++++ TASK INPUT
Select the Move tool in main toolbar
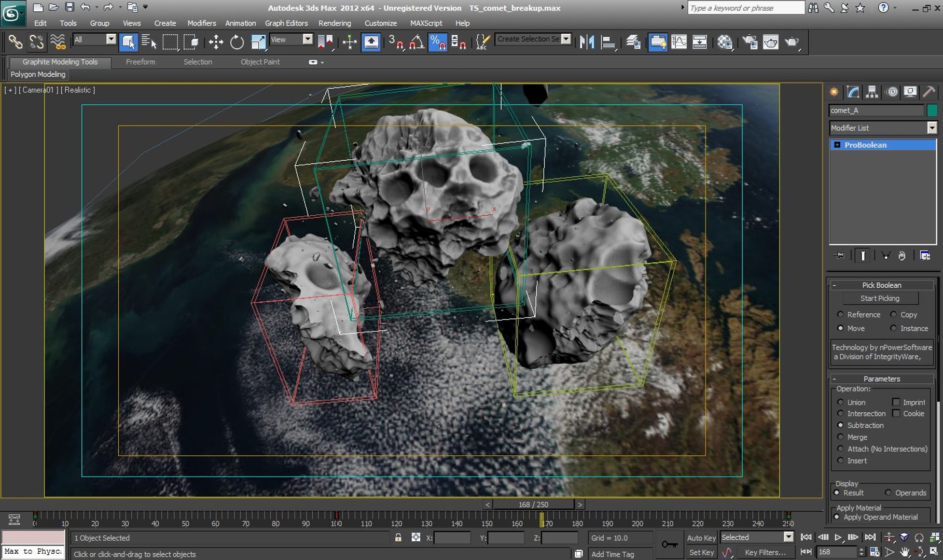This screenshot has width=943, height=560. (216, 42)
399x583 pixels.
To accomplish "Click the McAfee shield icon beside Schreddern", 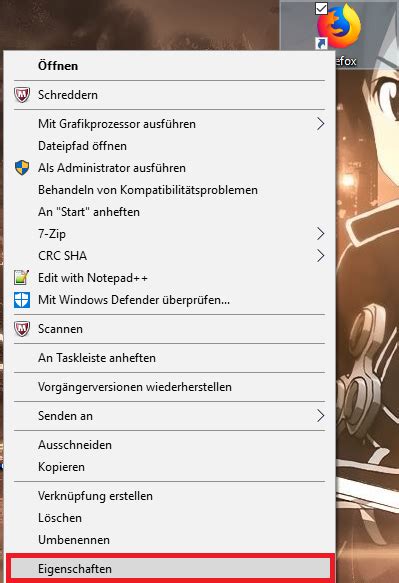I will pyautogui.click(x=22, y=95).
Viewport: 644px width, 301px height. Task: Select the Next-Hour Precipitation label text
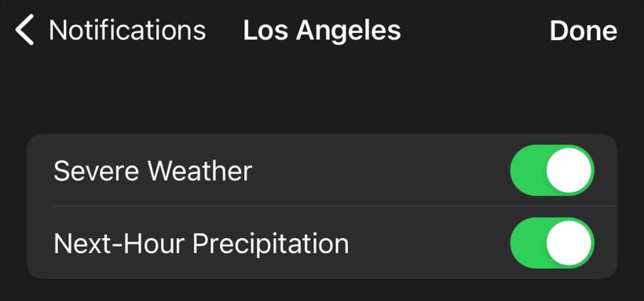coord(201,244)
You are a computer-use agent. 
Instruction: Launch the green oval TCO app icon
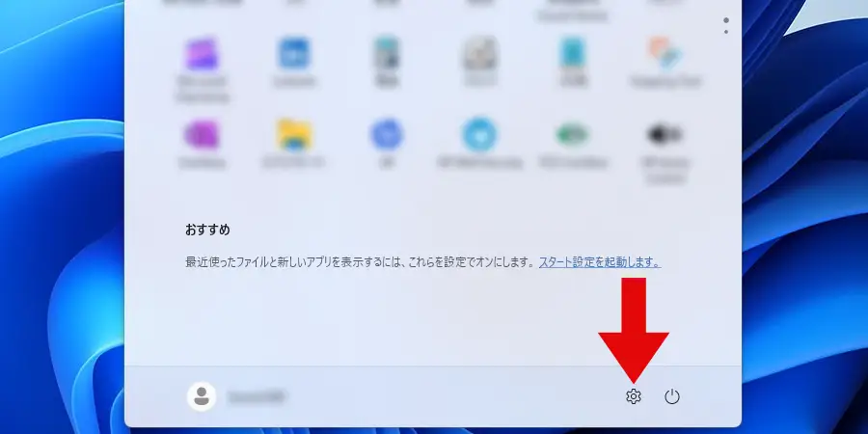(x=573, y=134)
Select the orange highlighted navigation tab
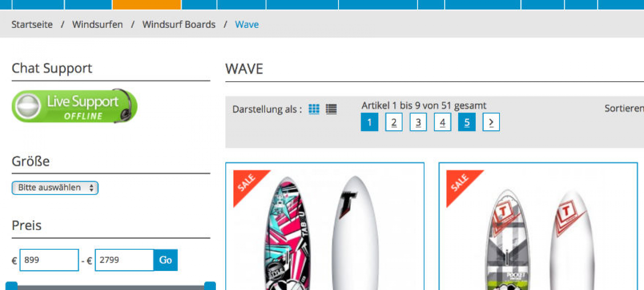The image size is (644, 290). coord(147,4)
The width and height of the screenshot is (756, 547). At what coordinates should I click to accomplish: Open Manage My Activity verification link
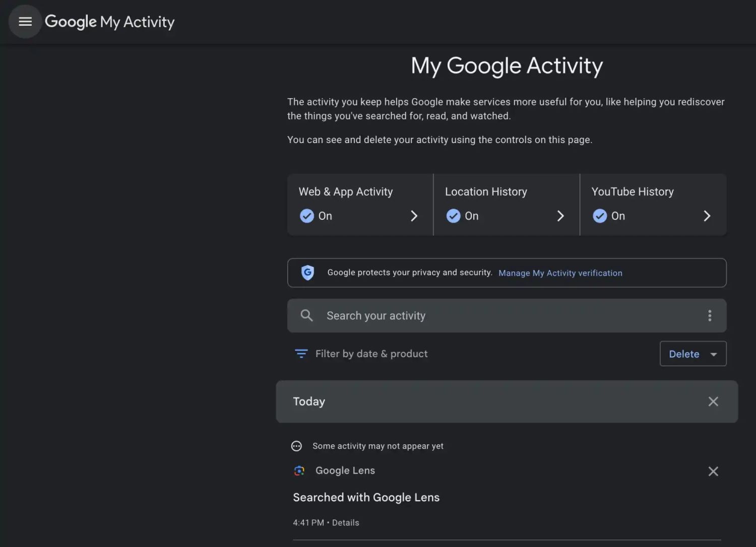point(560,273)
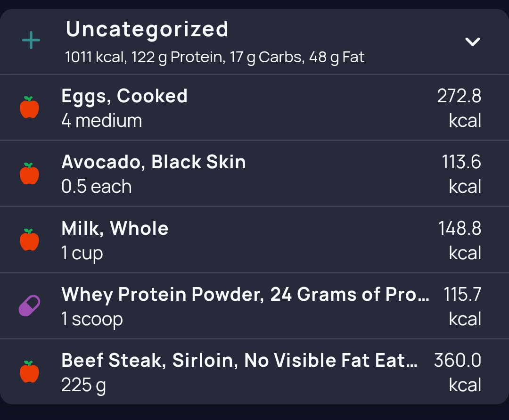
Task: Tap the 272.8 kcal value for Eggs
Action: click(459, 108)
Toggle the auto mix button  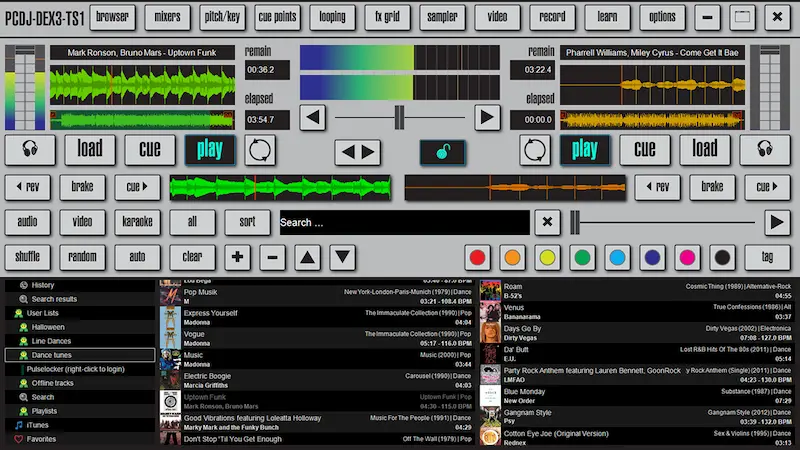point(137,257)
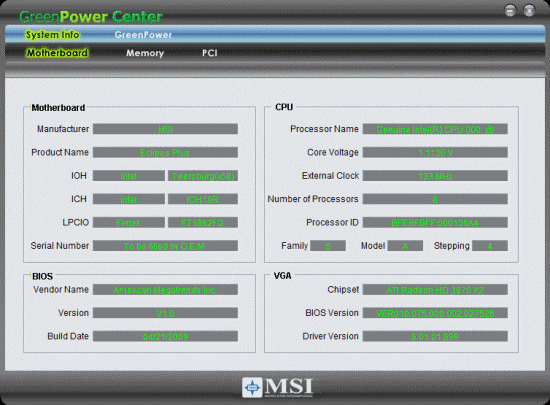Select the VGA Chipset value field
Image resolution: width=550 pixels, height=405 pixels.
[435, 290]
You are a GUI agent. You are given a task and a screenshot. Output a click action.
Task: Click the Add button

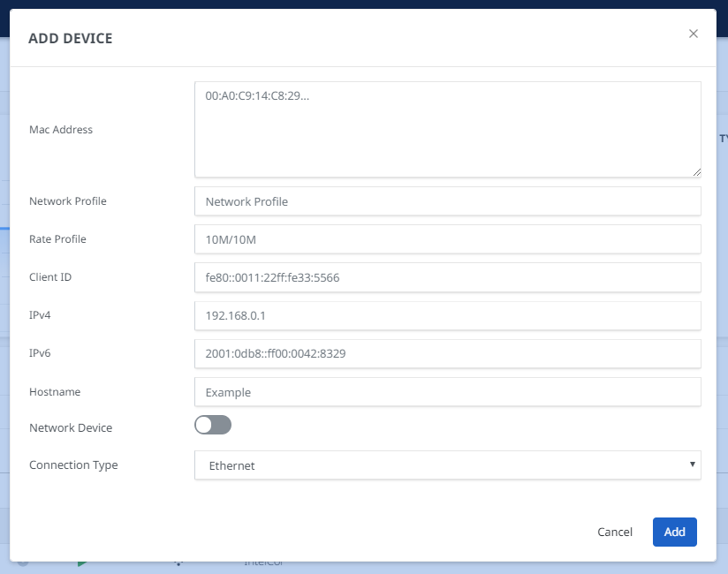tap(674, 532)
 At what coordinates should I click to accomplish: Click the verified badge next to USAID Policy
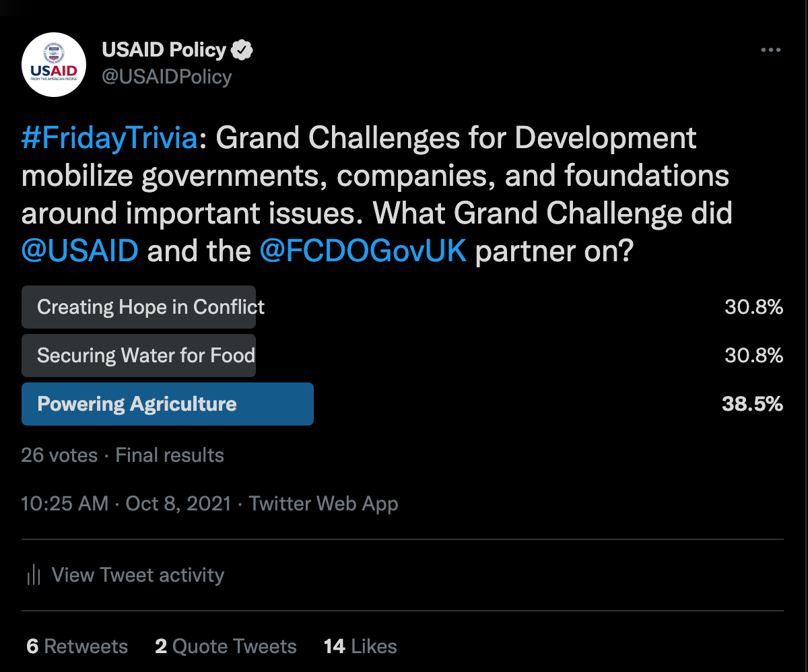coord(242,50)
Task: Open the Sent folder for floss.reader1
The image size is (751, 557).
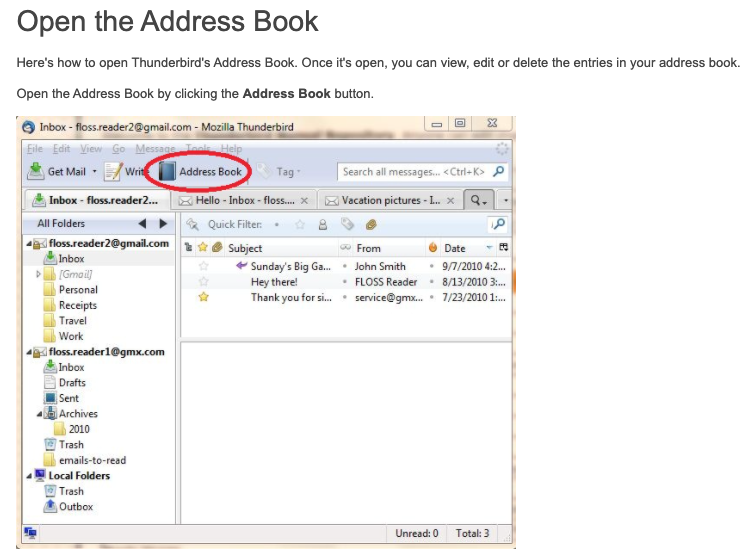Action: pos(68,398)
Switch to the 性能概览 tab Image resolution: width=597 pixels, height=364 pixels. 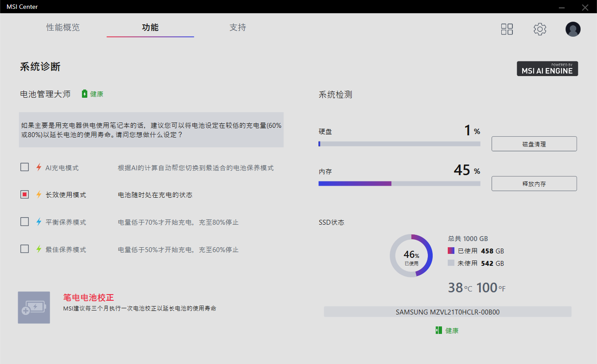(63, 27)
++++++++
# [DESCRIPTION OF THE TASK]
A complete answer gives every line of the records holding "agent".

# [SOLVED PROBLEM]
You are a computer-use agent. 
You are a GUI agent. You are given a task and a screenshot. Output a click action.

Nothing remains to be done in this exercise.